Seis de la tarde y ambos descansaban de la marea y el calor. La brisa y la puesta del sol los limitaban a apreciar el panorama sin que salieran palabras que se perderían en el viento.
Él pensaba que todo era una locura. No era posible que una chica tan linda, con una sonrisa que iluminaba el día y de rizos castaños angelicales, fuera digna de estar con un chico preso de sus vicios. Pero el destino los había juntado y eso tenía que importar.
Ella conocía lo suficiente de él para saber que detrás de esa figura seria y callada había alguien que en verdad se preocupaba por lo que ella sentía. Su silencio hablaba mucho más que sus palabras, una sola mirada de él a sus lindos ojos caramelo le bastaba para sentirse abrazada y un abrazo para sentirse calmada.
Más allá de todo lo que él le hacía sentir, ella aún no estaba segura de quién era él. Sabía que nunca lo conocería del todo. Su sequedad ante su presencia significaba mucho más que estar rodeada de mil personas hablándole. Su torpeza al intentar tomarle de la mano era una muestra de afecto y de ternura que ella guardaba en su corazón.
Él siempre había sido distante a las personas, reacio a sentir. Al inicio su presencia le molestaba, sus persistentes preguntas, sus efusivas muestras de afecto. Sin embargo, cada vez que llegaba la hora de partir, un simple quédate de ella lo hacía detenerse. Al terminar el día, su compañía no le molestaba, su compañía era lo único que él anhelaba.
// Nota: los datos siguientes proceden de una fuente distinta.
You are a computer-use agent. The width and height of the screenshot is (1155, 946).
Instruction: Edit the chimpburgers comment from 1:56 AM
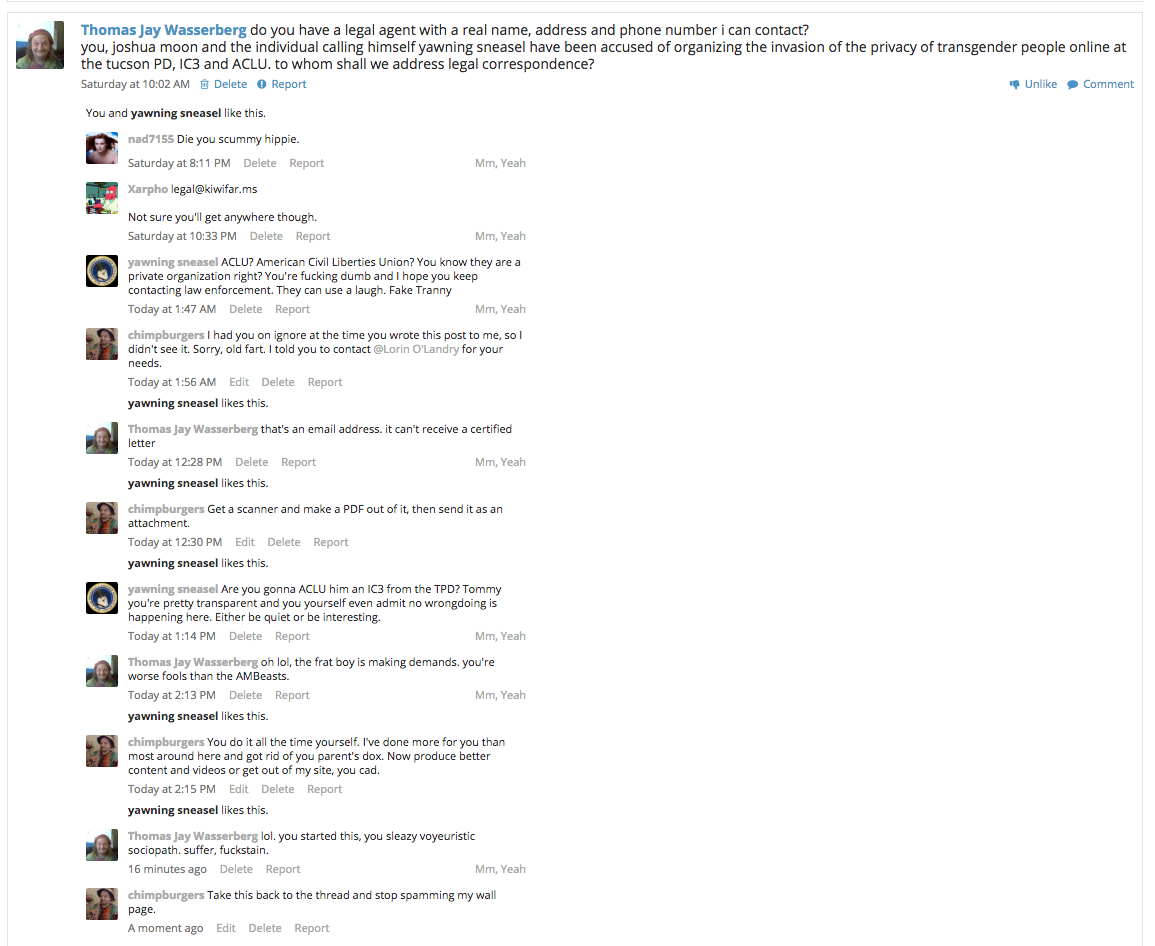click(x=239, y=382)
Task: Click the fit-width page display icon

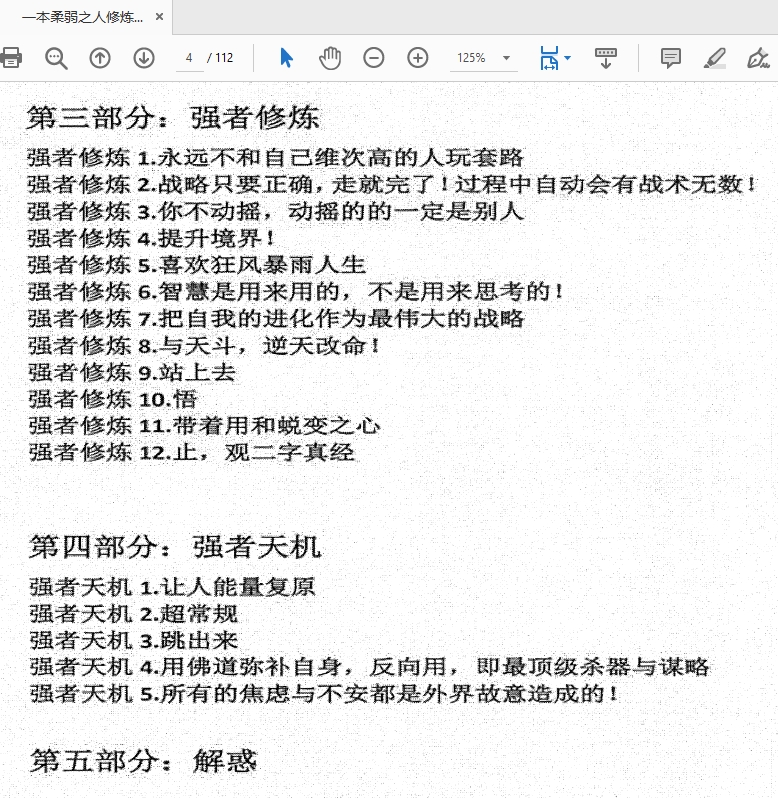Action: (x=549, y=58)
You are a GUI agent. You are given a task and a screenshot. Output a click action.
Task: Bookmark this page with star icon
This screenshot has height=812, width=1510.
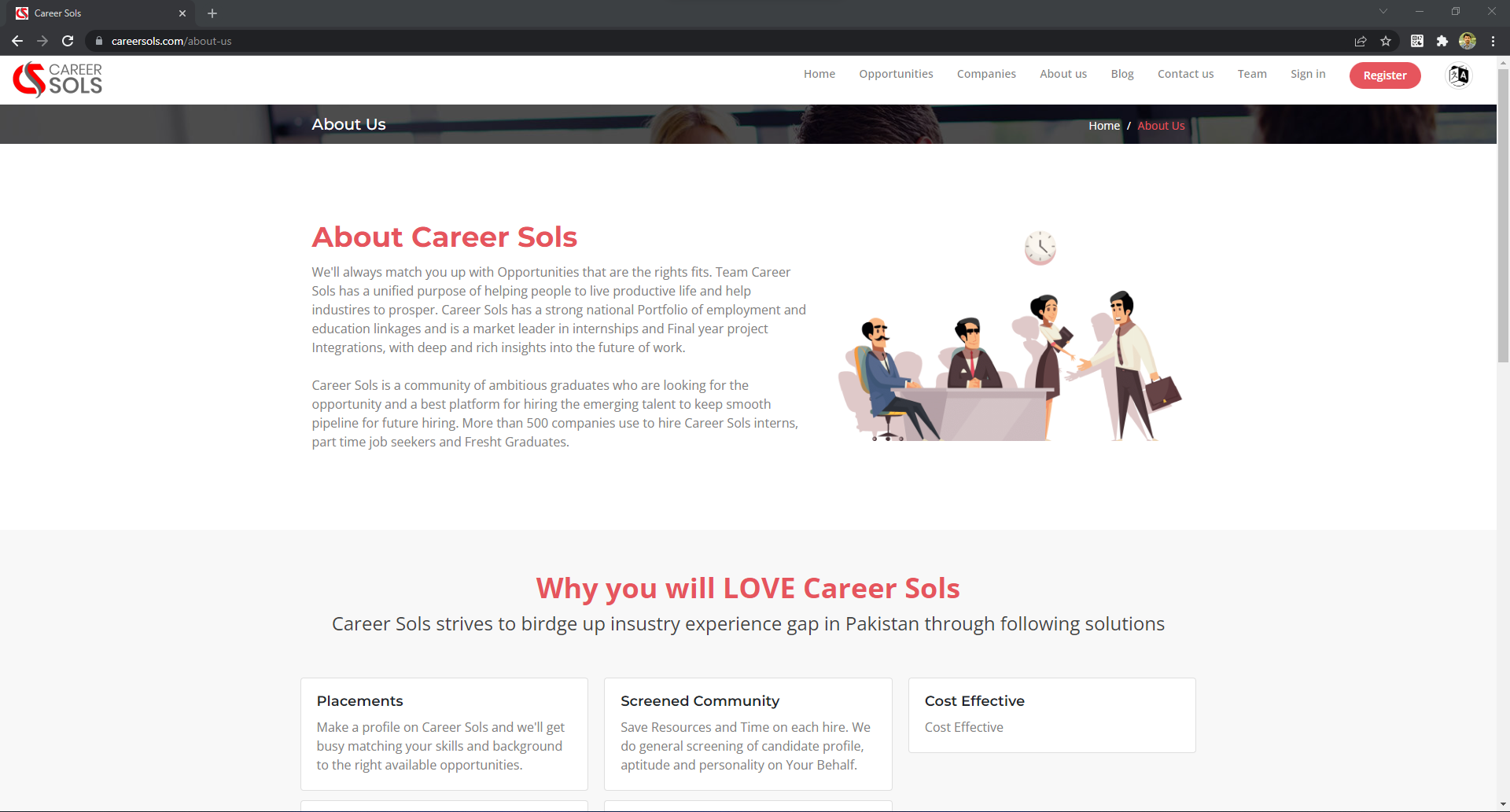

El sol desaparecía del horizonte. Él seguía sin entender por qué ella lo quería, ella seguía buscando paz en su mirada. Él quería decir algo, ella lo sabía. Las palabras no le salían, ella aguardaba impacientemente calmada. Él no quería decepcionarla, ella estaba segura que no lo haría. Un soplido de su aliado el viento, un simple suspiro, una caricia en la mejilla y un beso que le daba la bienvenida a la luna y a brillantes maravillas.